What is a little unusual is that webmin is used to manage the dhcp
server, for the most part it works for our environment.
Yesterday, I got a nagios alert that the server was no longer available.
This nagios server is on the same subnet as the server so there was no
weird firewall routing issues involved. With the help of the networking
guys, we found that another machine took the IP address of our DHCP
server. This happened late July this year and it ended up being a human
error, the person spinning up a machine on this network assigned a
static IP address to their machine that was the same IP as our server,
so we thought someone did it again.
The difference this time is that it seems like the DHCP server itself
assigned its own IP address
Here is a sample of that subnet declaration, with IPs changed to protect
the innocent
# XXXXXX Subnet
subnet 192.168.11.0 netmask 255.255.255.0 {
range 192.168.11.10 10.254.11.10;
option subnet-mask 255.255.255.0;
default-lease-time 28800;
option broadcast-address 192.168.11.255;
option routers 192.168.11.254;
option domain-name-servers 208.67.222.222 , 208.67.220.220;
option domain-name "example.local";
}
The IP address of the DHCP server is 192.168.11.10, I personally would
not do this, I would have not even had the DHCP server IP address in
that range. But please read on
This is a rarely used subnet, so a machine appearing on this subnet is
rare, in fact I thought this subnet did not have a dhcp declaration
prior to me looking in to it. Doesn't this log entry in
/var/log/messages confirm it? (hostname was changed in this paste)

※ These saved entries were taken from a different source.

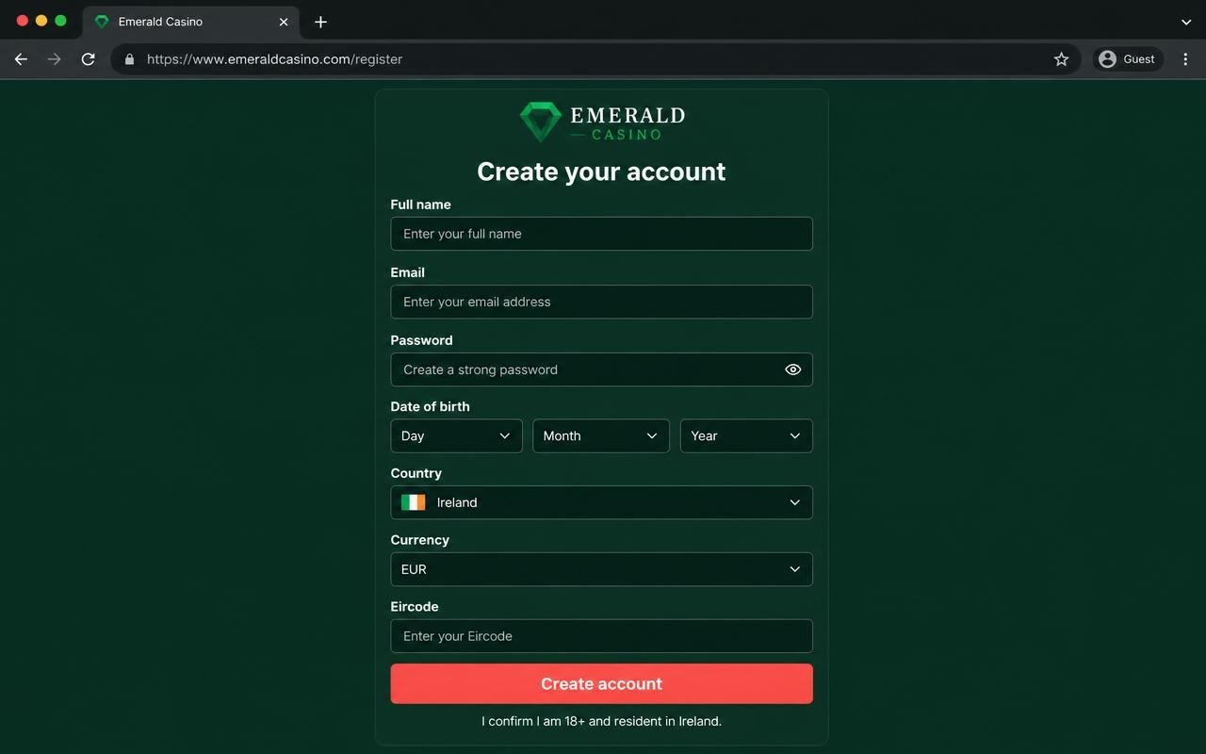1206x754 pixels.
Task: Open the tab search chevron
Action: pos(1186,22)
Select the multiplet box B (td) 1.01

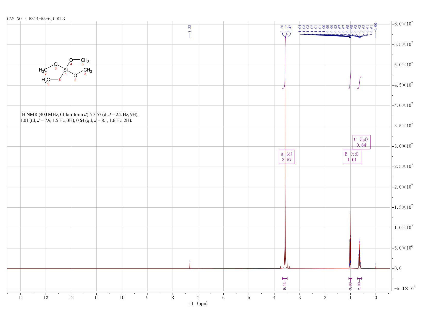click(352, 157)
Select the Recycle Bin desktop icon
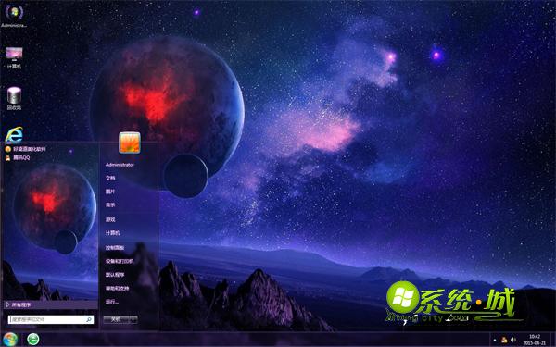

Sep 12 10:02:12 linuxdhcpserver dhcpd: No subnet declaration for eth0
(no IPv4 addresses).
Sep 12 10:02:12 linuxdhcpserver dhcpd: ** Ignoring requests on eth0. If
this is not what
Sep 12 10:02:12 linuxdhcpserver dhcpd: you want, please write a
subnet declaration
Sep 12 10:02:12 linuxdhcpserver dhcpd: in your dhcpd.conf file for
the network segment
Sep 12 10:02:12 linuxdhcpserver dhcpd: to which interface eth0 is
attached. **
When the service was restarted 3 hours later, that same message about no
subnet declaration for eth0 did not appear.
One reason we use webmin is so that non-linux folk (AKA people without
the root password) can log in to an easy web interface is to manage the
service that the Linux server does, in this case dhcp.
But it also logs what they did, up to a certain point, I can tell who
edited which subnet declarations but not the exact changes they did.
From the webmin logs, until yesterday this subnet was not changed.
From the command line I also ran last to see who logged in, it was
either root, or a proper Linux server admin, and I admit that someone in
this group could be holding back, I don't think we did anything via CLI.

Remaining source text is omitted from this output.